Aku menjelajah lorong, melewati empat ruangan sekaligus. Kemudian kembali ke pelataran belakang. “Gak ada apa-apa.” Aku memutar otak melebihi kecepatan cahaya, sambil menyangga dagu. Kali ini aku sungguh memastikan, tak ada yang salah dengan pelataran belakang.
ruang tutup rapat, kunci kukuh, empat jalan
Tidak salah lagi, Raja Ganendra pasti menunjuk salah satu ruangan dari keempatnya.
ruang duduk-duduk kita, ruang duduk-duduk tamu
Orang-orang yang masuk kategori kita bagi Raja Ganendra adalah keluarga kerajaan. Cepat aku paham, Mendiang Raja menunjuk sepasang ruang bersantai.
Kukatakan tidak pada ruang santai tamu karena cukup berisiko menyimpan senjata penting semacam Pedang Safir di sana. Pilihan terakhir, aku bergegas memasuki ruang bersantai keluarga kerajaan.
Ruang seluas tujuh meter. Meja lingkaran, satu kursi panjang, dan tiga kursi kecil mengelilingi.

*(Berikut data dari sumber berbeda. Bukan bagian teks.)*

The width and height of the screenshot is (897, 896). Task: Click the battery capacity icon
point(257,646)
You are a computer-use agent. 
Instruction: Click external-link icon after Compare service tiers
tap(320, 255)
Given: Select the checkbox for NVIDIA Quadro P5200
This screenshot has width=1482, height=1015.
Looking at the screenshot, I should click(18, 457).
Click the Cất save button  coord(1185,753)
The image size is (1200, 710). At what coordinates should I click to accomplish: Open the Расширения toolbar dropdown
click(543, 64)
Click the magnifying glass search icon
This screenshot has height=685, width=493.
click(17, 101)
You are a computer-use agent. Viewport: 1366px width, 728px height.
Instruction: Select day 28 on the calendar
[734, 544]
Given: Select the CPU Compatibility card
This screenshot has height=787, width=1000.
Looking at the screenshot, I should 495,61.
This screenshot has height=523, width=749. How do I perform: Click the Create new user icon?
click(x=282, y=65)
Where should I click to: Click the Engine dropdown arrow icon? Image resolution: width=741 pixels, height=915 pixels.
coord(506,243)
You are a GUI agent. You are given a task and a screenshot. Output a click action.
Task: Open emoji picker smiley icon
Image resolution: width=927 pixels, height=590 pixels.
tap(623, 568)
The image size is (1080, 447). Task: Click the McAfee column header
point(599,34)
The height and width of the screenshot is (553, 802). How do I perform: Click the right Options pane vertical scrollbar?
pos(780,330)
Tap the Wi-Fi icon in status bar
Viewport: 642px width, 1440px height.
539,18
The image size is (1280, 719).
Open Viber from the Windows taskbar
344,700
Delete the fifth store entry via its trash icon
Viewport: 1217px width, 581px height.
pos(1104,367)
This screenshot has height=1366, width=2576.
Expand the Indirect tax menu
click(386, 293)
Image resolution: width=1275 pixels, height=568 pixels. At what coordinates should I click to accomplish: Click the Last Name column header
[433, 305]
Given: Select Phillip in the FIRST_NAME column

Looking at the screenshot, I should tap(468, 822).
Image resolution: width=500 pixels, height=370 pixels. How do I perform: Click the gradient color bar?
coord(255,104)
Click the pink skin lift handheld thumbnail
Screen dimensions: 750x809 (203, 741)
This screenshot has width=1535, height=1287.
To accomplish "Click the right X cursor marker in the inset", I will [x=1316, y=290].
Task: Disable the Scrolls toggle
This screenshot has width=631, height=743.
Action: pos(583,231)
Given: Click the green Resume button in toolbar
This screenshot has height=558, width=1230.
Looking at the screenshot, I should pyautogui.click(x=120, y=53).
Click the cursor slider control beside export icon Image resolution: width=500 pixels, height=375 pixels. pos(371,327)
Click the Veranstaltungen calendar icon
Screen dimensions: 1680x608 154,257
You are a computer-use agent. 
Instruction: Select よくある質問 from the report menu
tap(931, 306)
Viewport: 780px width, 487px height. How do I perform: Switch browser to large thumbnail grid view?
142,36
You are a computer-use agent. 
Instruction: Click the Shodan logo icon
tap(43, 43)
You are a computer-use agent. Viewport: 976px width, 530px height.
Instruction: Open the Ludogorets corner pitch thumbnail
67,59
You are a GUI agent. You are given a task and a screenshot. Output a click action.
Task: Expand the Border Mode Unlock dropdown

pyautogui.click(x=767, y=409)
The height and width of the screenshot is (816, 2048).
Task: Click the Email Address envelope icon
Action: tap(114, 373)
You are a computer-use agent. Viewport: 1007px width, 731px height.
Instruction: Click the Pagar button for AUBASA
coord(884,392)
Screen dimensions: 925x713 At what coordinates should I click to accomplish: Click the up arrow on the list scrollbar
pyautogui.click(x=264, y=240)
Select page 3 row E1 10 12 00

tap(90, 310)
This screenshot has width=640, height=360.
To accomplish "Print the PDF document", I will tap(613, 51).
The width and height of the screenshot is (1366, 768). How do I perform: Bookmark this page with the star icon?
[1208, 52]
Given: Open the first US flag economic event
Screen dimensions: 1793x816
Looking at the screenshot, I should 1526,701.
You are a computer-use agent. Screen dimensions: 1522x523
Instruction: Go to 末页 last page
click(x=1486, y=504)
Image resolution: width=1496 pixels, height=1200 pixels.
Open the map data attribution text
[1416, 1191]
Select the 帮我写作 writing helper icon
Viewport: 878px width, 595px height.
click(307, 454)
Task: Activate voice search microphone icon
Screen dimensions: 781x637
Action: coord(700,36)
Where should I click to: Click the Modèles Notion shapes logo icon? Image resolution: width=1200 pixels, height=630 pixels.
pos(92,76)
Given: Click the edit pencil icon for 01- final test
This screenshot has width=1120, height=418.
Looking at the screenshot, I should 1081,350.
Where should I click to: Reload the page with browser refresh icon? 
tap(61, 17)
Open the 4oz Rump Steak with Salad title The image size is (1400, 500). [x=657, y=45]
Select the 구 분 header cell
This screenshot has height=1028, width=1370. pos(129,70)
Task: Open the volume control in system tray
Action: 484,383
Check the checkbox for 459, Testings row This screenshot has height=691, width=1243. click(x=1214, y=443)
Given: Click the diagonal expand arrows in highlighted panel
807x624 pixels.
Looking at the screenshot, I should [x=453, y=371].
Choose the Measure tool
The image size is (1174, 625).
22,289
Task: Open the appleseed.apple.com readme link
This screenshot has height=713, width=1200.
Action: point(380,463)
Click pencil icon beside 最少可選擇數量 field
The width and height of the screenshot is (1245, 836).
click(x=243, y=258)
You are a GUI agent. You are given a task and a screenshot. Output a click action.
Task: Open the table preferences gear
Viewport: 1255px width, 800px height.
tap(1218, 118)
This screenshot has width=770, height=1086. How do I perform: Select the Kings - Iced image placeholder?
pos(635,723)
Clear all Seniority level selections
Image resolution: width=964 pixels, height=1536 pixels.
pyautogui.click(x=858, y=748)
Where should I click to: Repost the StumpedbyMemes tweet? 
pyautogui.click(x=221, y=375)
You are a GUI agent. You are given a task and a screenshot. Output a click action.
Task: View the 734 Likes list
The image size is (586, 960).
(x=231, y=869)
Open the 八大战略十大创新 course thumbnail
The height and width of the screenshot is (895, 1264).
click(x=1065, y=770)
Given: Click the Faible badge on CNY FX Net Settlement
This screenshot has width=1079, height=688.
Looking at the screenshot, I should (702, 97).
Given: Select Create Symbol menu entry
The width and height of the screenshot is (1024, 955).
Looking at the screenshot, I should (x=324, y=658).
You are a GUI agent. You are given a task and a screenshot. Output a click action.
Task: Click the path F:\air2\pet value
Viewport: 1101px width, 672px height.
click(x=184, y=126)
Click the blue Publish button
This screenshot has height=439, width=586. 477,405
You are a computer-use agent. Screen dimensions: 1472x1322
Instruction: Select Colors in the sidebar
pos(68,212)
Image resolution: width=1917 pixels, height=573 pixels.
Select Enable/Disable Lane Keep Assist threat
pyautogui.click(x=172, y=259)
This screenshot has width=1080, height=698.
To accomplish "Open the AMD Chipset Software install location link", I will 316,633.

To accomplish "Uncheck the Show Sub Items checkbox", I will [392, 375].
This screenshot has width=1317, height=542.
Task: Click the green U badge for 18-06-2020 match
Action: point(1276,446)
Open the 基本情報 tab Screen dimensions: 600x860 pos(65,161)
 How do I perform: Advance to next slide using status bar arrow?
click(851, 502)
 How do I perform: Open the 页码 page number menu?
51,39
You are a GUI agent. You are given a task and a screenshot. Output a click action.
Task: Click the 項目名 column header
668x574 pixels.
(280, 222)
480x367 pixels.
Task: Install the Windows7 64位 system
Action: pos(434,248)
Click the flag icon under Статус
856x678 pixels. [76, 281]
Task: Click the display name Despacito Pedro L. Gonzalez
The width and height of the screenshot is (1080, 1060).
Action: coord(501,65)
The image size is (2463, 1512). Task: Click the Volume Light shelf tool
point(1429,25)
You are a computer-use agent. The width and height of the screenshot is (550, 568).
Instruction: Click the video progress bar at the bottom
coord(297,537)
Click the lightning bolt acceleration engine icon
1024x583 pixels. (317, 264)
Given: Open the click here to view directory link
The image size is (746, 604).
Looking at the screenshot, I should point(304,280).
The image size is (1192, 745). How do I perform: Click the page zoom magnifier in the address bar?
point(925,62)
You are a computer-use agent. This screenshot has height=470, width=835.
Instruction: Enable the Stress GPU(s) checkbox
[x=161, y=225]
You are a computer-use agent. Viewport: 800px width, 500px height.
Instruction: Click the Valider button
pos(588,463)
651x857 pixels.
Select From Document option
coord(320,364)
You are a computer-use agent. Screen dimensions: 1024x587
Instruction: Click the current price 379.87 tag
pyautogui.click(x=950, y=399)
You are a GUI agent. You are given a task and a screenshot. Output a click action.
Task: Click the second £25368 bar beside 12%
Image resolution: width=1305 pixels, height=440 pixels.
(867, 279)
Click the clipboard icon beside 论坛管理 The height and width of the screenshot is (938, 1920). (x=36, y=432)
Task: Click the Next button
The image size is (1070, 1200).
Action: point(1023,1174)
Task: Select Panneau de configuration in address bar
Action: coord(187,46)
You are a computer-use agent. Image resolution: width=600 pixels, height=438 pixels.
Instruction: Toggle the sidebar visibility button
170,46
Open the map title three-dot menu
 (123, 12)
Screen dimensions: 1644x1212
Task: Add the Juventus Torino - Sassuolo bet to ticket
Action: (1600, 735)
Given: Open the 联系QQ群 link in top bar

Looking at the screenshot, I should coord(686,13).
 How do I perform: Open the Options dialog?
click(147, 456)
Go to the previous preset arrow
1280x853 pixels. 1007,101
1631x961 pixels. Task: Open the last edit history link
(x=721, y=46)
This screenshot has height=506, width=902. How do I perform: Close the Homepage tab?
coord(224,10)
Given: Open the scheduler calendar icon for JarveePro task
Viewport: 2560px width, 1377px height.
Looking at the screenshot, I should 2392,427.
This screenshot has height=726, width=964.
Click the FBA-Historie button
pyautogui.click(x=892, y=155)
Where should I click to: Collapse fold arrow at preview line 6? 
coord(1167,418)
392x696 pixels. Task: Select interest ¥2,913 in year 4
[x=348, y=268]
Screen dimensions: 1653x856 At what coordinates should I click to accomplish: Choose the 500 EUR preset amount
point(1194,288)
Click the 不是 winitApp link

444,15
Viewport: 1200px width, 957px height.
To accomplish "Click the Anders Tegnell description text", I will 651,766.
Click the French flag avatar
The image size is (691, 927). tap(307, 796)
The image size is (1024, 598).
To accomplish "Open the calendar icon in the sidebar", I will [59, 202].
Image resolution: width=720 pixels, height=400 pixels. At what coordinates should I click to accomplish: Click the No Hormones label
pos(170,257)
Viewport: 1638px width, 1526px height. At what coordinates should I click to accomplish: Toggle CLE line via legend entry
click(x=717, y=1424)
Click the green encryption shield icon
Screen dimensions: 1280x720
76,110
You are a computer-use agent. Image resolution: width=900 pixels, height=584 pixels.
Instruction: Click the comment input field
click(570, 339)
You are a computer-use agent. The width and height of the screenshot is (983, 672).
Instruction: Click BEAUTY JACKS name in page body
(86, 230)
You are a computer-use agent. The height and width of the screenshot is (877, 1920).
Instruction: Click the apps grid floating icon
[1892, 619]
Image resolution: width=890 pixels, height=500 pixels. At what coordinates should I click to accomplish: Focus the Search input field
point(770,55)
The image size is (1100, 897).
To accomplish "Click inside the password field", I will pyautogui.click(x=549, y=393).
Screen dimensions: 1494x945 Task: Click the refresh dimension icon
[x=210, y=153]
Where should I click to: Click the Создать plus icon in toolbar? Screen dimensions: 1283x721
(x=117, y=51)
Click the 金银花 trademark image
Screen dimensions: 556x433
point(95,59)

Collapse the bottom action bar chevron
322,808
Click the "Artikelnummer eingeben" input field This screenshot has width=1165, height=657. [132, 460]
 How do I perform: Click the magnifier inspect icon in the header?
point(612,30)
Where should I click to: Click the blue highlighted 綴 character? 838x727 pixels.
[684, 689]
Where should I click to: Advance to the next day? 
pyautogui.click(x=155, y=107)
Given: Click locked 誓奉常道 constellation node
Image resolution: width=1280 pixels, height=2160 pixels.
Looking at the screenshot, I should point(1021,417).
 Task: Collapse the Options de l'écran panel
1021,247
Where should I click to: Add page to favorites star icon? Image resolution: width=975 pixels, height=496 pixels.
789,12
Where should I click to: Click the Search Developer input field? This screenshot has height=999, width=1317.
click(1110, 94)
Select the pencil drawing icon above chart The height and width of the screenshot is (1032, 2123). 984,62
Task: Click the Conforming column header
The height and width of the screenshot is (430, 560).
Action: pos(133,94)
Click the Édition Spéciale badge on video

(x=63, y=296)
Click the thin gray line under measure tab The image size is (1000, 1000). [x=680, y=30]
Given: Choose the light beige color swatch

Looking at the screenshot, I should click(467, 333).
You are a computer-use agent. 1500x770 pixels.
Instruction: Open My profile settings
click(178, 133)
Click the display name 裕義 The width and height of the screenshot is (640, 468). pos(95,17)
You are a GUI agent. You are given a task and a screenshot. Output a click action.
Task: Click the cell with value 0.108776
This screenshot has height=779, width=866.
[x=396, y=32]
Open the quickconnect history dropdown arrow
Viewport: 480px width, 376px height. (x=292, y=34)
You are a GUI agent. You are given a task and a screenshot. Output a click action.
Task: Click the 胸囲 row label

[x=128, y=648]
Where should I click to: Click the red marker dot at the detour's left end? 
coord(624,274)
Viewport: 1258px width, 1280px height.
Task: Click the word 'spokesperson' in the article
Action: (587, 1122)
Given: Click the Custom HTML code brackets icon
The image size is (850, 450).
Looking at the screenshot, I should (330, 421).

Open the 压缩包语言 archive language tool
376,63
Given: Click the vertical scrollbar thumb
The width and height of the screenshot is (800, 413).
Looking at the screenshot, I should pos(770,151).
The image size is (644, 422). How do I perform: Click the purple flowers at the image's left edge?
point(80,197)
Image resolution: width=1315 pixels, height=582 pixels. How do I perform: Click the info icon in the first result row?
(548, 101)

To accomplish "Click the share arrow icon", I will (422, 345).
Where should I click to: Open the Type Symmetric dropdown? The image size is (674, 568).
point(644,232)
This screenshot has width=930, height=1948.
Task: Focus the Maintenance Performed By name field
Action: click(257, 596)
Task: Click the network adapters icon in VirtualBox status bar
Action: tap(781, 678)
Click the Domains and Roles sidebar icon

Struktur kayu berkualitas tinggi. Warna mengkilap. Ukiran bermotif batik unik—aku pernah melihatnya di gapura istana dan pakaian Putri Paramitadewi maupun Putri Geya. Bantalan empuk pada dudukan kursi, sandaran tangan, dan punggung.
Jendela besar tertutup tirai. Bila disibak, menampilkan elok sang surya meninggalkan tanah bumi diiringi jingga memoles segala sisi. Ranting-ranting berayun oleh deru angin, bak menyanyikan irama penenang hati.
Memang tempat sempurna untuk mendinginkan pikiran.
Beberapa lemari tertata menyandar dinding, mulai ukuran besar hingga kecil-kecil. Butuh banyak waktu membongkar satu persatu, juga terkesan mencurigakan bila seseorang mengetahui.
antara dua, lihat benteng hilang
Aku sama sekali tak paham maksud kalimat terakhir di paragraf dua. Untuk saat ini, abaikan saja dulu. Lagi pula, perkiraanku tak terbatas. Masih ada tempat lain yang memungkinkan menjadi lokasi disimpannya Pedang Safir.